This could be any day. This is every day.
It’s 6:30am and the dreaded buzz that jarringly pulls me from the land of the blissfully unaware to reality fills my ears. At that moment, the daily internal debate about getting up versus getting more sleep is the most pressing thing in my world.
But, by the same awfully early hour, police in Australia have already attended the scenes of 195 incidents of domestic violence.
Sleepy and grumpy at the alarm’s intrusion into my pleasant dream, I press snooze once. Twice.
Police attend another nine cases while I doze in my comfy, warm bed.
By the time I leave my desk for my first hit of caffeine around 10:30am, the tally has risen to 315.
The statistics are shocking.
Especially because we never hear anything about the vast majority of these cases.
The cases we do hear about are the ugliest of them all – the ones that, after escalating violence and ongoing threats, end in a bloody murder.
Around 59 women across the country have allegedly been killed by violence so far this year.
Like Nikita Chawla, 23, whose throat was allegedly slit by husband Parminder Singh in a jealous rage.

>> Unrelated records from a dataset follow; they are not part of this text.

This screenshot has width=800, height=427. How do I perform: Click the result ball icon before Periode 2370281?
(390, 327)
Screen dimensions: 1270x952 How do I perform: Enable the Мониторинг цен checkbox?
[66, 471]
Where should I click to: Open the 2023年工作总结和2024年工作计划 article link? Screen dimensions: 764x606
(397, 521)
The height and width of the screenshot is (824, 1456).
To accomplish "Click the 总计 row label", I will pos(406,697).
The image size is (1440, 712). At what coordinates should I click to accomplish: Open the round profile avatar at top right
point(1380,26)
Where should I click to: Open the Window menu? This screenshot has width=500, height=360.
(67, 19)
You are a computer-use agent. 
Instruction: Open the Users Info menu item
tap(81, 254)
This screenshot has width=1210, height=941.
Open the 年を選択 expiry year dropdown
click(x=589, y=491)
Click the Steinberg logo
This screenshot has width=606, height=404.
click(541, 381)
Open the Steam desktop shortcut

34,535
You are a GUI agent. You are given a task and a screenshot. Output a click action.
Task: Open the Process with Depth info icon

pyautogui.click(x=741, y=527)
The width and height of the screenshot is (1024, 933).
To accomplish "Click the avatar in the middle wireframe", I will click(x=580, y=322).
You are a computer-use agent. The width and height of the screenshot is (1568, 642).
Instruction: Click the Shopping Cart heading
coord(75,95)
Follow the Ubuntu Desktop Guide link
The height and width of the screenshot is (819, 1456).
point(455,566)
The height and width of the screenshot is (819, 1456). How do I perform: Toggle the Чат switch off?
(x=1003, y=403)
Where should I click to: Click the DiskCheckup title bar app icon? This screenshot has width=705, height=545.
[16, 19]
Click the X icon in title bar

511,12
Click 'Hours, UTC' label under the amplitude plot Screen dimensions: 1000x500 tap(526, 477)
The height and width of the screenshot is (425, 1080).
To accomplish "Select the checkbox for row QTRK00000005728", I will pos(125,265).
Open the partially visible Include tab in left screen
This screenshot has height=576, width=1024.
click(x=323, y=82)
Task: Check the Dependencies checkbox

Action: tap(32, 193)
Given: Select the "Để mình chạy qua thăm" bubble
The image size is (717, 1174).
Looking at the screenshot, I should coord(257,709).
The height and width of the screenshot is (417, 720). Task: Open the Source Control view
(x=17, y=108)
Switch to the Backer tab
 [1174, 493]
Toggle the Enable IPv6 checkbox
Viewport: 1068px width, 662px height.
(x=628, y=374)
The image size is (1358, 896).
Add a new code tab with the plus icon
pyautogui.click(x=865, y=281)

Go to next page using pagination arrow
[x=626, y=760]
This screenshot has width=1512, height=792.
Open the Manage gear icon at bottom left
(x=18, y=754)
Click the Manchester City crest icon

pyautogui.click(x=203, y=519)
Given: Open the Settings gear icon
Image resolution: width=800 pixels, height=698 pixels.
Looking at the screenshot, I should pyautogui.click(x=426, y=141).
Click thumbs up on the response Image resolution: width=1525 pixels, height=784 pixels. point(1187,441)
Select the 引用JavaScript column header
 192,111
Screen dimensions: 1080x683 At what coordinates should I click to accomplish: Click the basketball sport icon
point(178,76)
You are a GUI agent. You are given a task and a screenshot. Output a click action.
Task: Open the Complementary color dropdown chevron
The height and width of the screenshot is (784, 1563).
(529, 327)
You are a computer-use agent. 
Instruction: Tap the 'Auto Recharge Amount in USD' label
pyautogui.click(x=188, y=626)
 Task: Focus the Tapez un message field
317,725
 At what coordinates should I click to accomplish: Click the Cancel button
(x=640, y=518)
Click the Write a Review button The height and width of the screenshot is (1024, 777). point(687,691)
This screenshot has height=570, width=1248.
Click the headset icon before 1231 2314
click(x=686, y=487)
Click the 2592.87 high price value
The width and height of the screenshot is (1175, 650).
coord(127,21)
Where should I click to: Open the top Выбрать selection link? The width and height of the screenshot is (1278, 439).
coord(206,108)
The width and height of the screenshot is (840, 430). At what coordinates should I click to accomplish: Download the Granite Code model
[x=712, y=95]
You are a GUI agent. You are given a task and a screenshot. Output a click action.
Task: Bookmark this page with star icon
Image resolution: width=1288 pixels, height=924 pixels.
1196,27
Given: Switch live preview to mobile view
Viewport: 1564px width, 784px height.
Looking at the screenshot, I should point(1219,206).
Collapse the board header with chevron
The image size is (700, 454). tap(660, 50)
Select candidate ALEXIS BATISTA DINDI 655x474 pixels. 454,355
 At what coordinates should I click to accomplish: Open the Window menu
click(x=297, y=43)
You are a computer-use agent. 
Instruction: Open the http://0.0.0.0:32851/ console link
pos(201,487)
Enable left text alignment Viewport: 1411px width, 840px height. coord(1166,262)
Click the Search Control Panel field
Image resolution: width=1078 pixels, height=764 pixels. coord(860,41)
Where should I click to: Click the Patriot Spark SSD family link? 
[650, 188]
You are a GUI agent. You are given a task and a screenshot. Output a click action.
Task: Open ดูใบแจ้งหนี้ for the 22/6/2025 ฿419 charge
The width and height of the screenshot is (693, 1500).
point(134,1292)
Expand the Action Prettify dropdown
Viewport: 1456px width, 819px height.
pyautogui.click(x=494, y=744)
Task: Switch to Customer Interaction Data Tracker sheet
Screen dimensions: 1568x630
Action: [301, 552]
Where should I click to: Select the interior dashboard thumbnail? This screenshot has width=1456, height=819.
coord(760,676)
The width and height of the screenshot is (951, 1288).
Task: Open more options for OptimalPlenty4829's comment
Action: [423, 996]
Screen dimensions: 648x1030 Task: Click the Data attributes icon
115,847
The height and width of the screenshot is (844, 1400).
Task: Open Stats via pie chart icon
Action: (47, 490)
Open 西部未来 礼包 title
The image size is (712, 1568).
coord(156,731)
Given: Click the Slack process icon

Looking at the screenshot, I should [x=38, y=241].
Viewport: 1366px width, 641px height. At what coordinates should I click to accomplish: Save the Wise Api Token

And 39-year-old mother of two Adelle Collins, whose former boyfriend allegedly broke into her home and stabbed her to death.
Or mother-to-be Fabiana Palhares, who was allegedly bludgeoned to death with a tomahawk by her estranged boyfriend, 34-year-old Brock Wall.
And, disturbingly, the number of domestic violence incidents is on the rise (although whether it’s due to increased reporting or increased incidents, police don’t know).